You do not need to implement everything at once. Start with the highest-impact changes.

  1. This week: Add a secret scanner to your pre-commit hooks and run npm audit (or equivalent) on your main project.
  2. This sprint: Review your input validation patterns. Are you using parameterised queries everywhere? Is server-side validation comprehensive?
  3. This quarter: Integrate SAST and dependency scanning into your CI pipeline. Run a lightweight threat modelling session for your next major feature.

Security is not a feature you ship once. It is a practice you build into every line of code, every review, and every deployment. The habits you adopt now will save your team from incidents later.

Start with one improvement today.

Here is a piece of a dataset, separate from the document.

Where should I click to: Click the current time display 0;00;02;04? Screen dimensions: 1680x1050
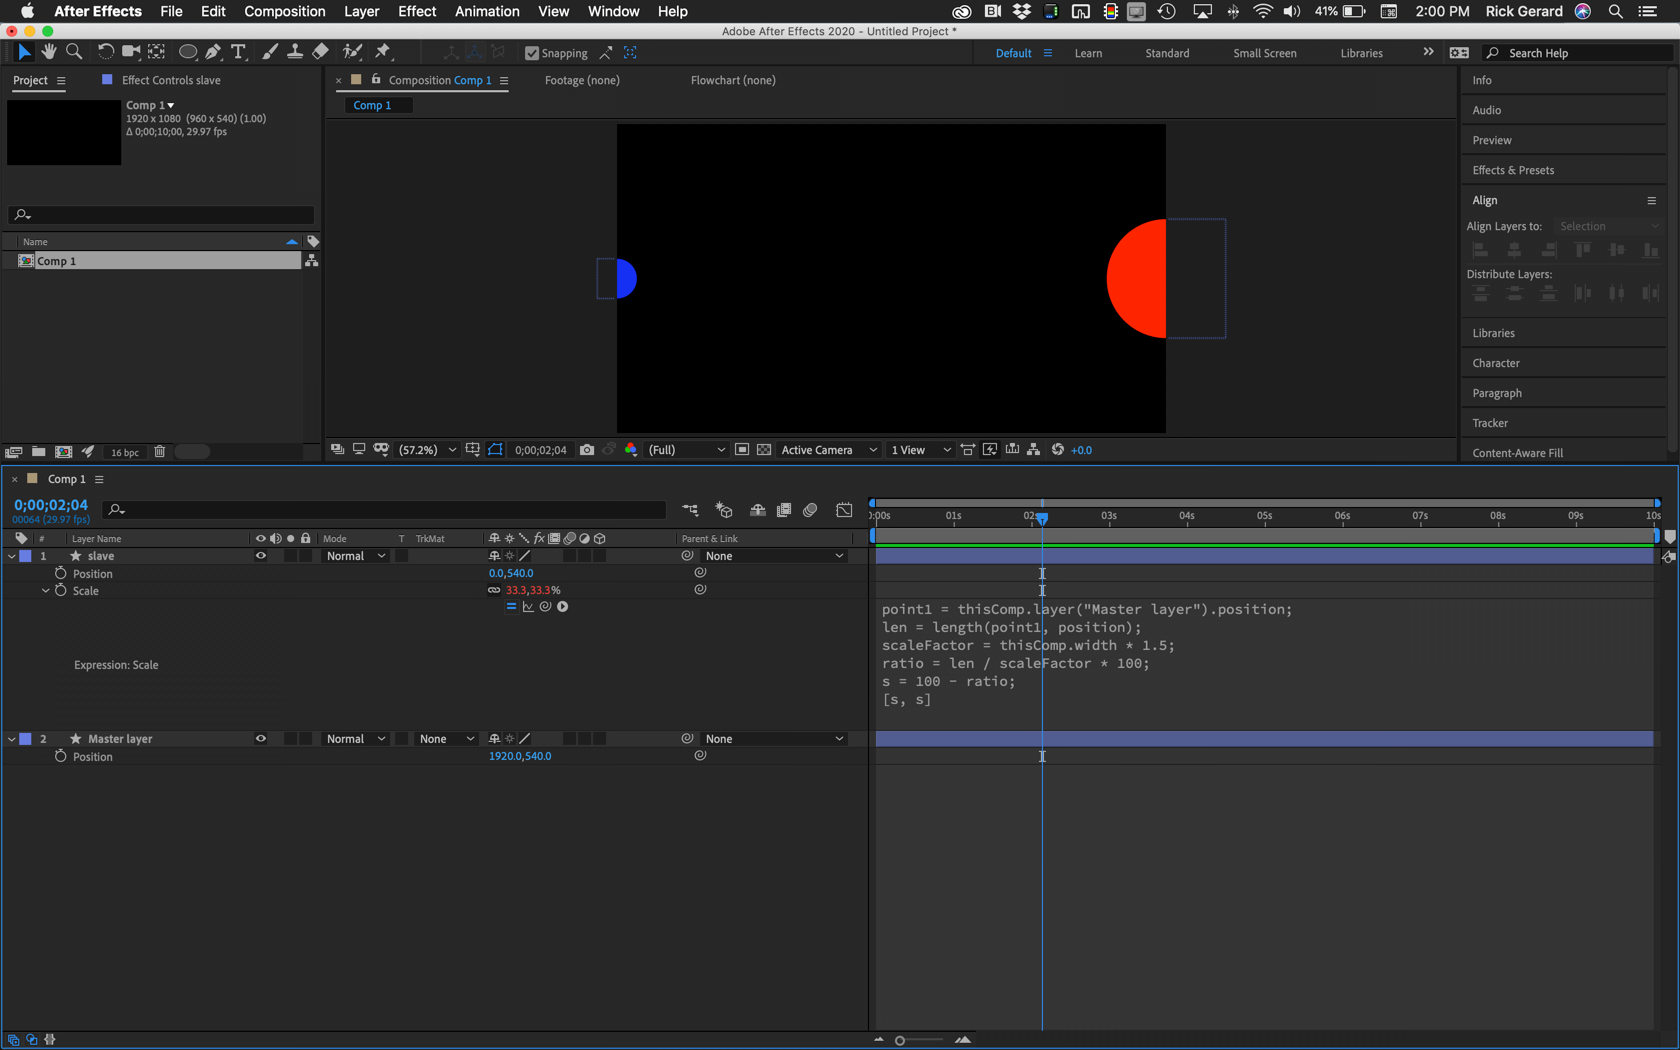(50, 505)
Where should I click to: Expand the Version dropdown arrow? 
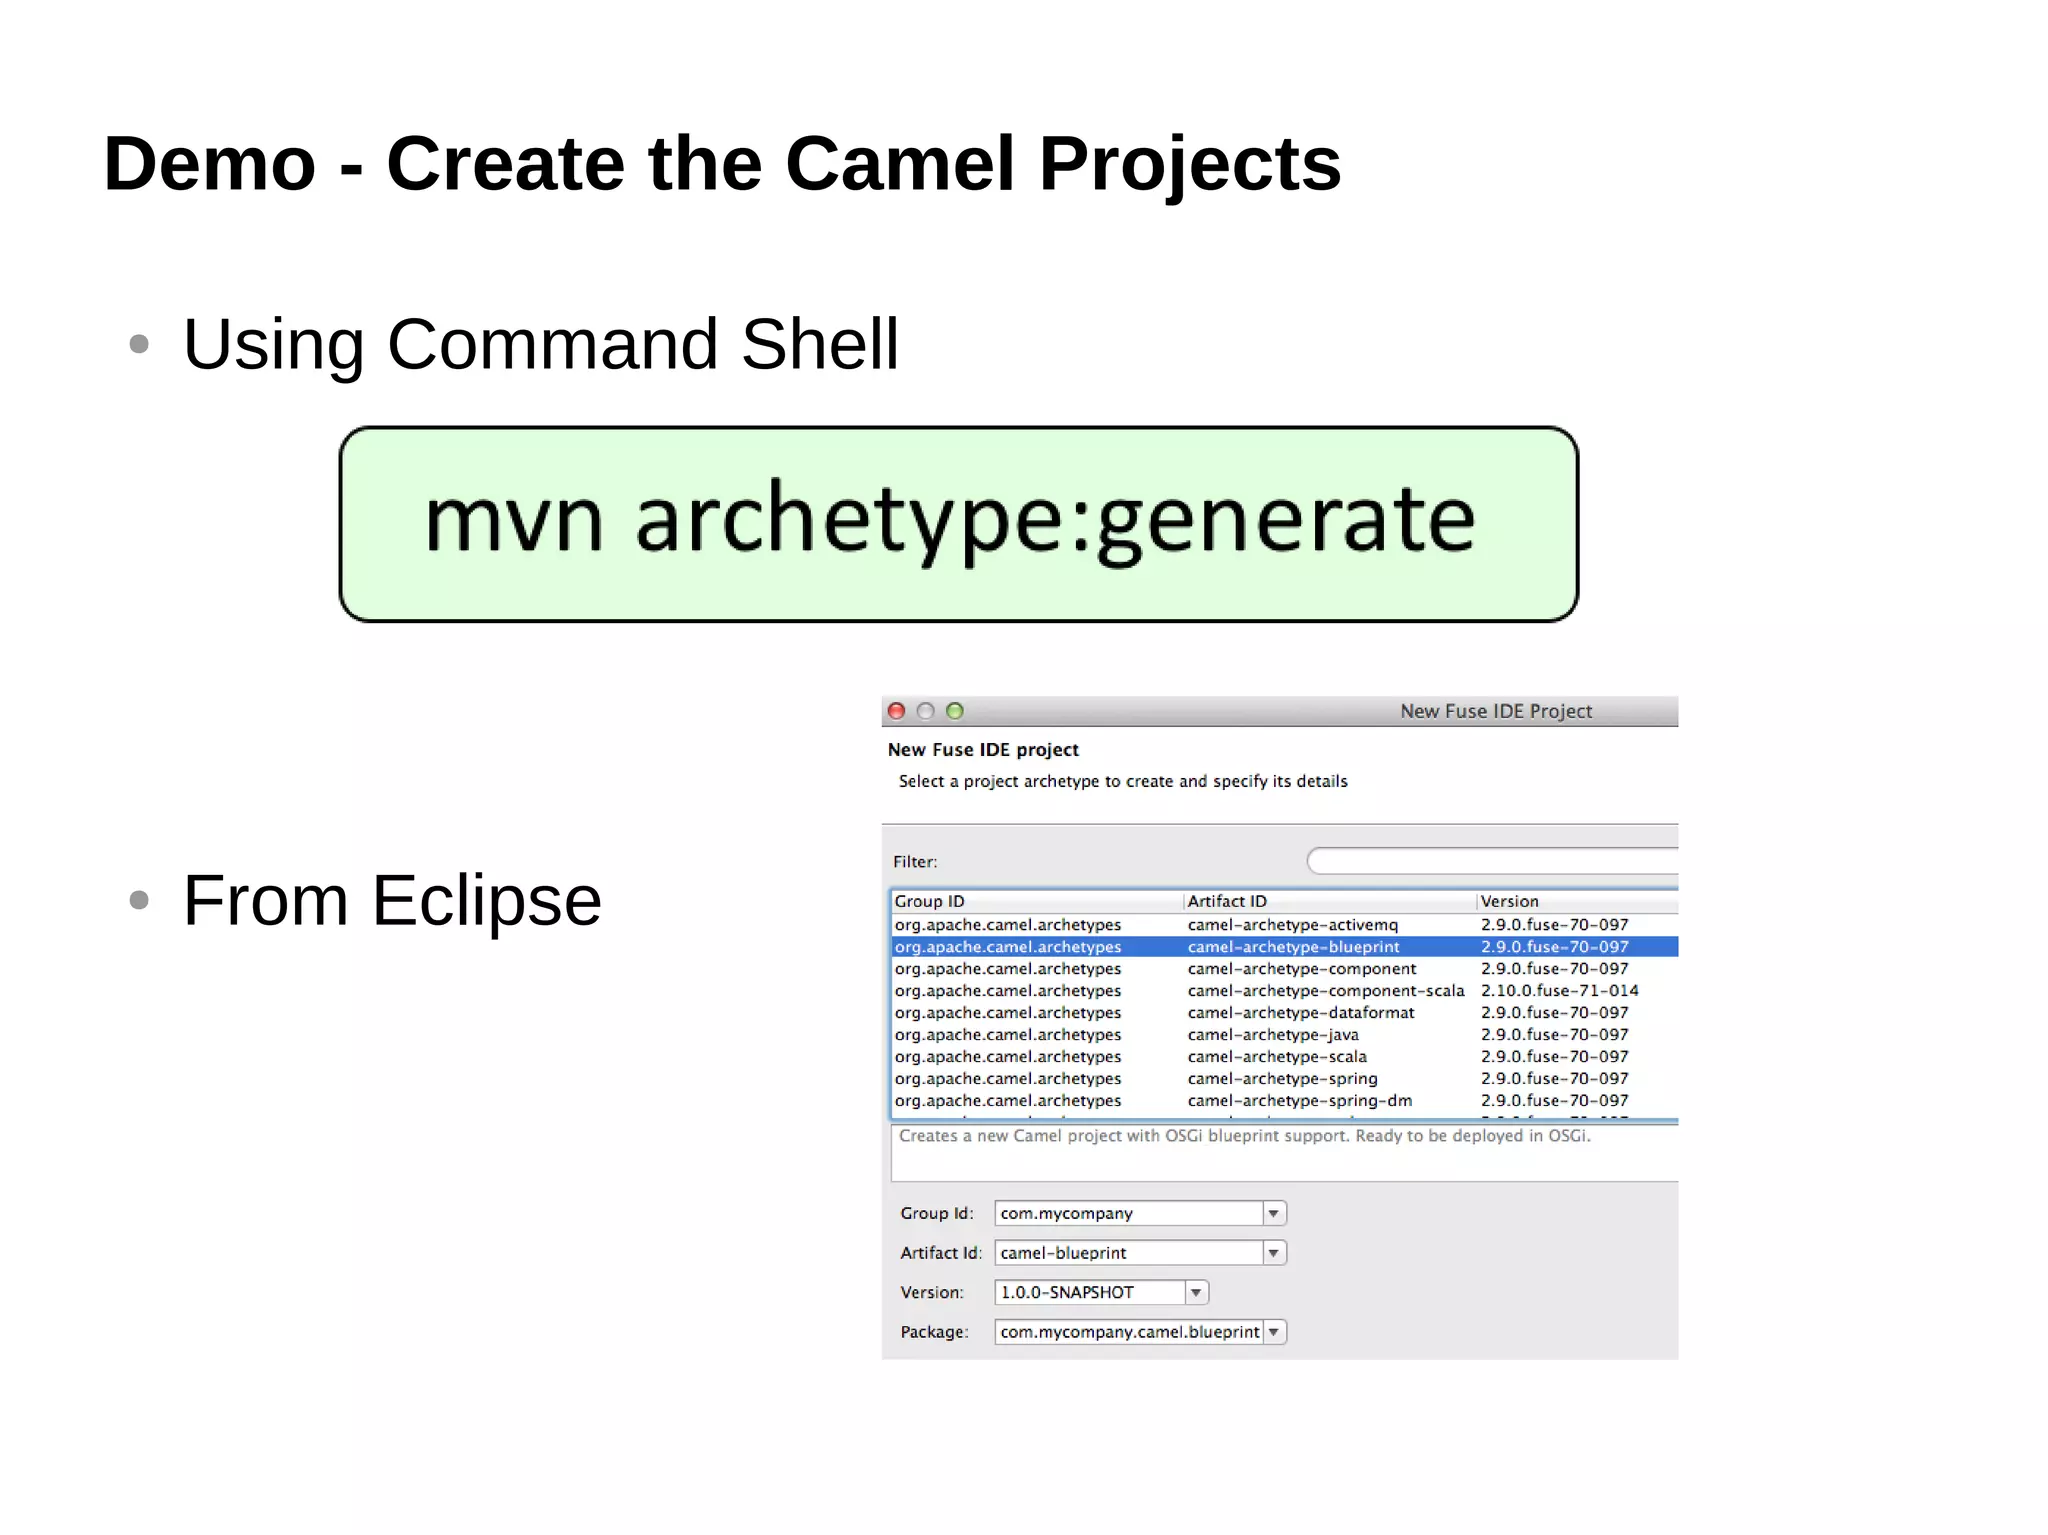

Your future self (and your users) will thank you.

Frequently asked questions

What are secure coding practices?

Secure coding practices are a set of guidelines and techniques that developers follow to write software resistant to attacks. They include input validation, output encoding, proper authentication and authorisation, secrets management, dependency auditing, and applying the principle of least privilege throughout the codebase.

What is the OWASP Top 10?

The OWASP Top 10 is a regularly updated list of the most critical web application security risks, published by the Open Worldwide Application Security Project. The 2025 edition covers risks like injection, broken access control, security misconfiguration, and vulnerable components. It serves as a baseline awareness document for developers.

How do I prevent injection attacks in my code?

Use parameterised queries or prepared statements for database access, never concatenate user input into SQL strings, and validate all input against an allowlist of expected formats. Apply output encoding when rendering user-supplied data in HTML, and use ORM libraries that handle escaping automatically.

Should every developer learn about security?

Yes. Security is not solely the responsibility of a dedicated security team. Every developer who writes code that handles user input, stores data, or interacts with external systems needs a working knowledge of common vulnerabilities and how to prevent them. Shifting security left into the development process catches issues earlier and reduces remediation costs.

What tools can help with secure coding?

Static analysis tools like Semgrep, SonarQube, and CodeQL scan source code for known vulnerability patterns. Dependency scanners like Snyk, Dependabot, and npm audit identify vulnerable packages. Secret scanners like GitLeaks and TruffleHog detect leaked credentials. Integrating these into your CI pipeline automates security checks on every commit.